_The input_
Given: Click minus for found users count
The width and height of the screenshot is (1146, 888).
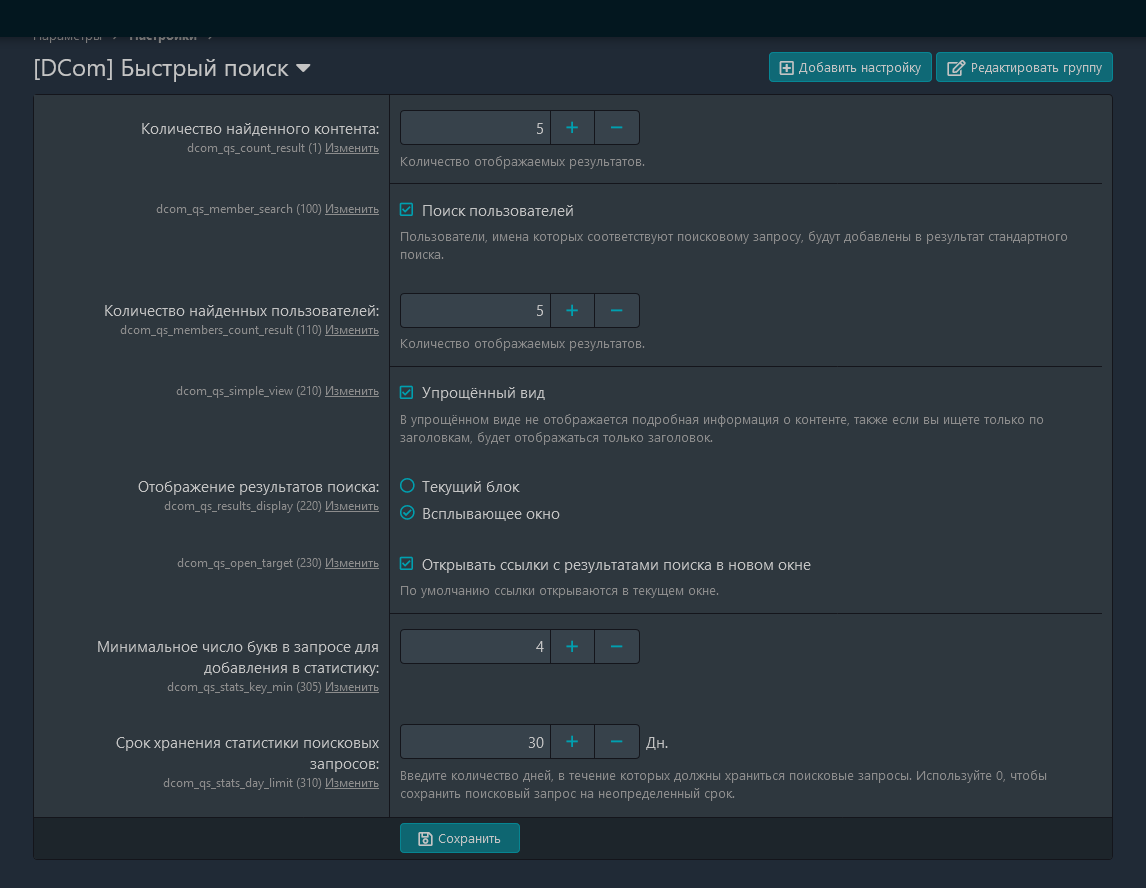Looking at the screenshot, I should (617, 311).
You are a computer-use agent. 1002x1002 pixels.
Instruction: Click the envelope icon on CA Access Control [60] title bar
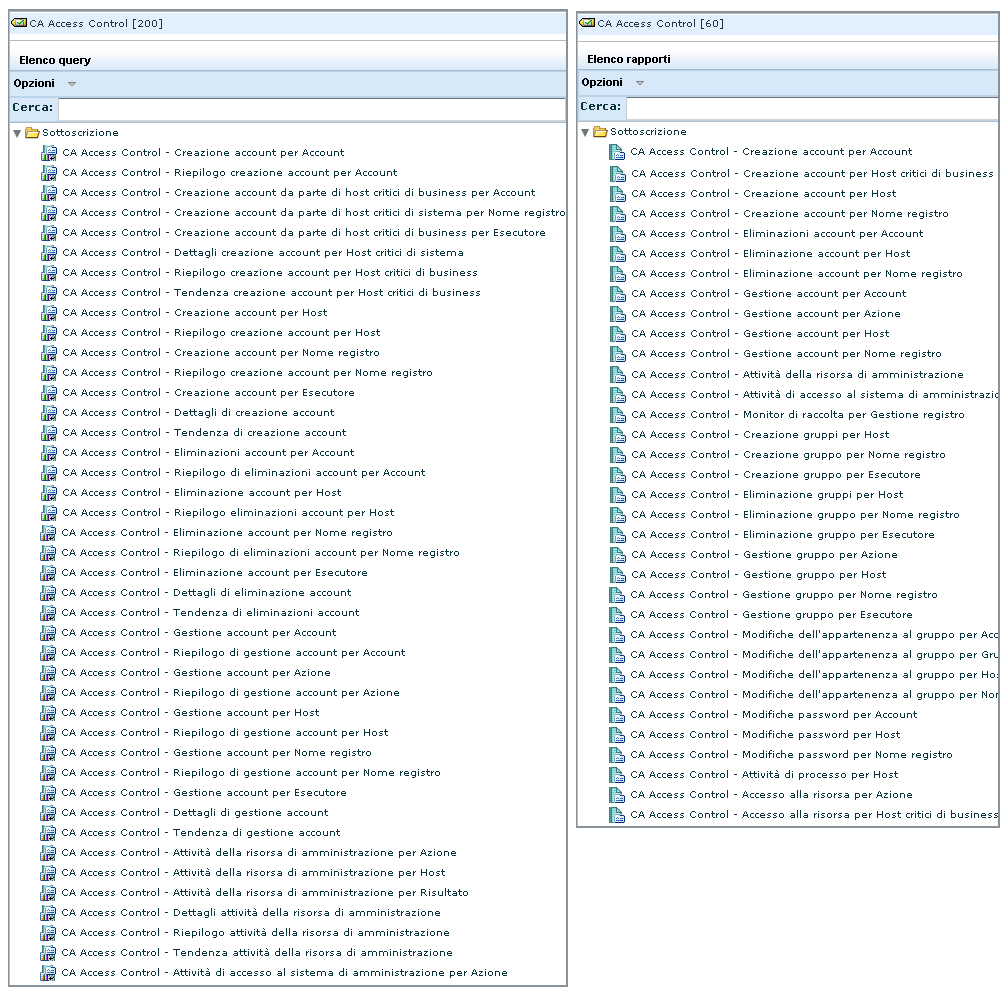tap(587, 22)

_Aim of the exercise_
Leaving out the pictures, return exactly the lines from the one that contains "You are a computer-use" through the last line of the records above, inclusive.

_Written response_
You are a computer-use agent. 1002x1002 pixels.
Instruction: Click the envelope icon on CA Access Control [60] title bar
tap(587, 22)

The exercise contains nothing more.